● Brief
Take the line that holds "The width and" and every line after it to the end of the entries, and repeat them exactly without the pictures.

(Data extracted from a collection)
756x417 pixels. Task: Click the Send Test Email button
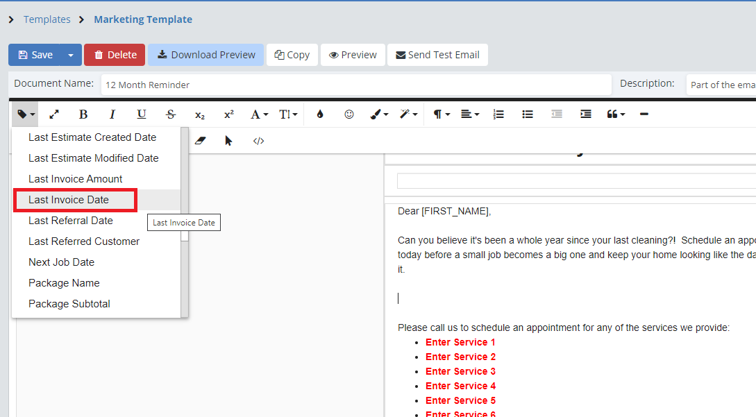point(437,55)
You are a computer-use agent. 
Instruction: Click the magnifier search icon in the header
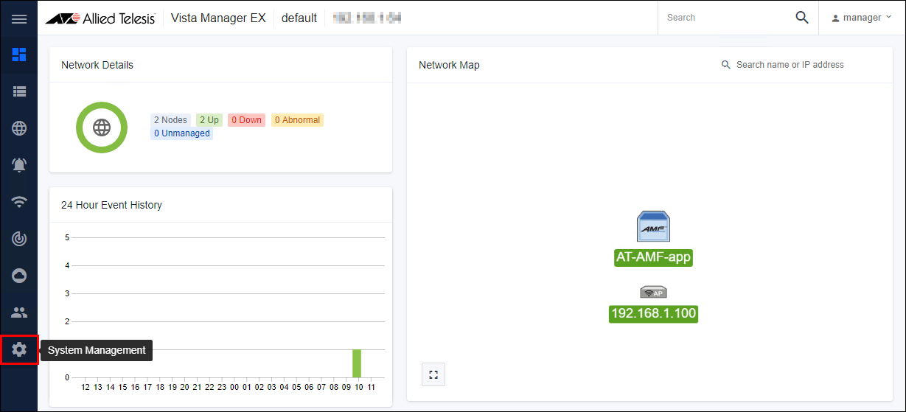tap(802, 18)
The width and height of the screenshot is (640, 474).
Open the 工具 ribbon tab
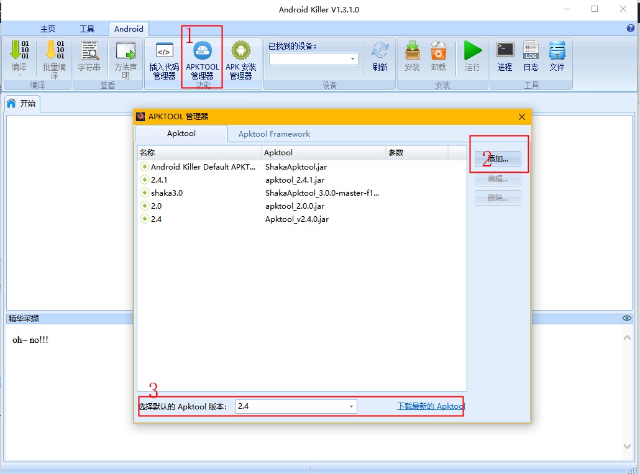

● Reply to the task
The width and height of the screenshot is (640, 474).
Open the 工具 ribbon tab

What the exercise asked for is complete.